HOW ARE THEY TRANSMITTED?
Pubic lice are usually sexually transmitted through skin-to-skin contact.
WHAT ARE THE SIGNS AND SYMPTOMS?
The main symptom is itching of the affected area. This is often worse at night. Lice and nits (eggs from the lice) can sometimes be seen, especially at the base of hairs. Some people have no symptoms and are unaware of the lice.
HOW IS INFECTION DIAGNOSED?
Pubic lice are diagnosed by careful inspection of the affected area.
HOW ARE PUBIC LICE TREATED?
Topical creams or lotions are usually used.
At Melbourne Sexual Health Centre we usually use permethrin 1% (Lyclear cream or Quellada lotion).
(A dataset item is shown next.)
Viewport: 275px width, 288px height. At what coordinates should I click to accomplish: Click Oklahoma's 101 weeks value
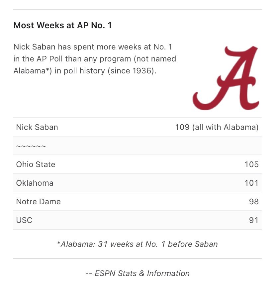(x=252, y=183)
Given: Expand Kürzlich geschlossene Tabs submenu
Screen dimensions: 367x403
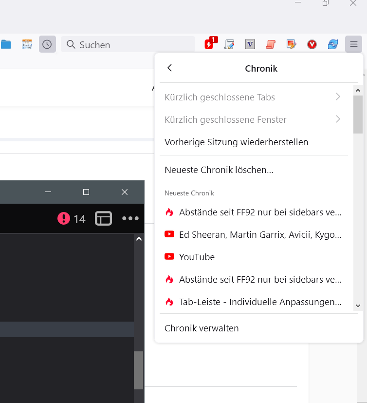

Apply the cream to the affected area and wash off after 20 minutes.
- A second treatment 1 week later is sometimes required.
- Wash clothing and bedding at the same time (machine washing and drying is sufficient).
- Sexual partners should be treated at the same time.
- Shaving pubic hair can be helpful.
- Permethrin should not be applied to the eyelashes. If this area is affected, discuss an alternative treatment with your doctor, such as using petroleum jelly.
SHOULD MY SEXUAL PARTNERS ALSO BE TREATED?
YES, Sexual partners from the last month should be examined and treated.
ARE PUBIC LICE THE SAME AS HEAD LICE?
Pubic lice do not tend to infect head hair. A different type of louse is generally responsible for this infection.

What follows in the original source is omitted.